A ballet school’s joyful celebration

In mid-August, the Jean M. Wong School of Ballet, the largest and most prestigious ballet school in Hong Kong, had a cause for celebration. Jordan Chan Yeuk-hay, a 16-year-old Hong Kong student taught by Yui Man Cheung in the school, was awarded the bronze medal at the 2018 Genée International Ballet Competition, which was held in the city this year by Britain’s Royal Academy of Dance.

Over the weekend of August 18 and 19, I attended the annual “Stars of Tomorrow 2018” show presented by the school in the Sha Tin Town Hall. The total number of students on stage this year numbered about 700. Every year I am overwhelmingly impressed by the high quality and professionalism shown by the students of the school, as well as the students participating in the International Summer Dance School.

Last year, they were impressive in the classic “The Sleeping Beauty”. And this year they were equally ambitious to dance another difficult 19th century classic “La Bayadère” (The Temple Dancer), which formed the second half of this year’s show. Jordan Chan was cast in the male lead role of Solor — a young warrior who is in love with Nikiya, but betrothed to Gamzatti.

But due to a clash in schedule, I only attended the first half of this show, which consisted of eight different numbers spanning a good variety of styles and moods. The show started with the awards presentation ceremony. As a bonus to the audience, prominent guest stars from overseas grace this show every year. Last year, there was a pair from the Hamburg Ballet. This year, the highlight was the “Don Quixote” pas de deux performed by the Universal Ballet’s principal dancers Kang Mi-sun and Konstantin Novoselov, who were dazzling in their technical virtuosity.

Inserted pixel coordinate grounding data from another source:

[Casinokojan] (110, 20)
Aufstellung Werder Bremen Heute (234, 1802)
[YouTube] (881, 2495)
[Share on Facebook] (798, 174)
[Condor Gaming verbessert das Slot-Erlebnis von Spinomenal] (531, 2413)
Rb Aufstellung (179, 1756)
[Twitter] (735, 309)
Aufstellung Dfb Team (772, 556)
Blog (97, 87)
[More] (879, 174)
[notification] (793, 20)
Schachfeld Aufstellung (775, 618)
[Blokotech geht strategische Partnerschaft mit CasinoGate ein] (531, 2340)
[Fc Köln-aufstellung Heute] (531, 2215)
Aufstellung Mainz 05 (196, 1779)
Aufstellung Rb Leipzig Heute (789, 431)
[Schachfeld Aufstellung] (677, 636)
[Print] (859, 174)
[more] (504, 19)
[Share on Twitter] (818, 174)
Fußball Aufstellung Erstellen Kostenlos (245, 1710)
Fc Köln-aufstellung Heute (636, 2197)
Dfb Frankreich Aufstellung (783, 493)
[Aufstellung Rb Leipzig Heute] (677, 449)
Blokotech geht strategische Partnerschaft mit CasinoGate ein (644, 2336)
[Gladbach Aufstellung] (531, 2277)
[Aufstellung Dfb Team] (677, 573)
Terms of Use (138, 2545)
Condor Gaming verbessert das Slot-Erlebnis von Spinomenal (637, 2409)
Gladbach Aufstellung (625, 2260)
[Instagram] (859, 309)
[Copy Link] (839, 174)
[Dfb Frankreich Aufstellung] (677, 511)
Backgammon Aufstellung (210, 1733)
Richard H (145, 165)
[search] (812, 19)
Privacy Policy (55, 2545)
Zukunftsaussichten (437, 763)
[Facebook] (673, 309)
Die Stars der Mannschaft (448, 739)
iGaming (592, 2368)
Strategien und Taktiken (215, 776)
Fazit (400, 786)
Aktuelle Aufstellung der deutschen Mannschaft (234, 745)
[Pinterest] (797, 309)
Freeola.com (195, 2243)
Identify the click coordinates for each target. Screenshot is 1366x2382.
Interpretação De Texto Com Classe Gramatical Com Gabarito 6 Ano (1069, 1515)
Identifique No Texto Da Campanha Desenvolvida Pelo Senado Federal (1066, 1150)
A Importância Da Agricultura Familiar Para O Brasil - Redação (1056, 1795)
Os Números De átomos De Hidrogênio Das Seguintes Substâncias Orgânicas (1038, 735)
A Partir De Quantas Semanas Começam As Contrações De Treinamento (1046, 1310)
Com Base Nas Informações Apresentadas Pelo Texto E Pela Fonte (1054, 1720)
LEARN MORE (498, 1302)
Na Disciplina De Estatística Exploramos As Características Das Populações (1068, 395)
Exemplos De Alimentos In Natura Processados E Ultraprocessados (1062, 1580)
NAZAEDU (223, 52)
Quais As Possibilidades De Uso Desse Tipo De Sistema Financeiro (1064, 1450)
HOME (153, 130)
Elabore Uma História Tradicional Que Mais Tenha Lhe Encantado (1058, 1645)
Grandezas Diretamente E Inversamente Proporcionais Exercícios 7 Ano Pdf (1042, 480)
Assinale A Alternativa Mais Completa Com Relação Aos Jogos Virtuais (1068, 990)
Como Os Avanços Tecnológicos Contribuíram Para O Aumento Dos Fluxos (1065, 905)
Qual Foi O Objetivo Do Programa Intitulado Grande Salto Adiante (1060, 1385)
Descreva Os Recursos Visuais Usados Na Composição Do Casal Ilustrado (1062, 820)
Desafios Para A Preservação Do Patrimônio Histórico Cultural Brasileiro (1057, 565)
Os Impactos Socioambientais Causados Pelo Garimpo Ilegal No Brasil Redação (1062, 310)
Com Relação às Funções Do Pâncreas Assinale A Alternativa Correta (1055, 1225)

Let’s turn to the students’ own performances. “Gayane – The Dance with Tambourines” was danced with high spirits by the whole cast. The staging by the Russian teacher Andrei Matinkine was fine. A good contrast was provided by a modern dance number “HAA” set to Max Richter’s music, and well performed by the Level 3 students of the International Summer Dance School.

Also enjoyable was a jolly number “Haste” set to La Gioconda by Ponchielli, and also choreographed by Matinkine for the Level 3 students. The junior Level 1 students in turn showed off their skills in “Vivaldi Giocoso” choreographed by Linda Gelinas.

Madam Jean Wong, who founded the school 58 years ago, is still tireless in managing the institution’s affairs, as well as active in the local ballet circle. Undoubtedly she is the most iconic face associated with ballet here in Hong Kong. Long may Jean and her school flourish!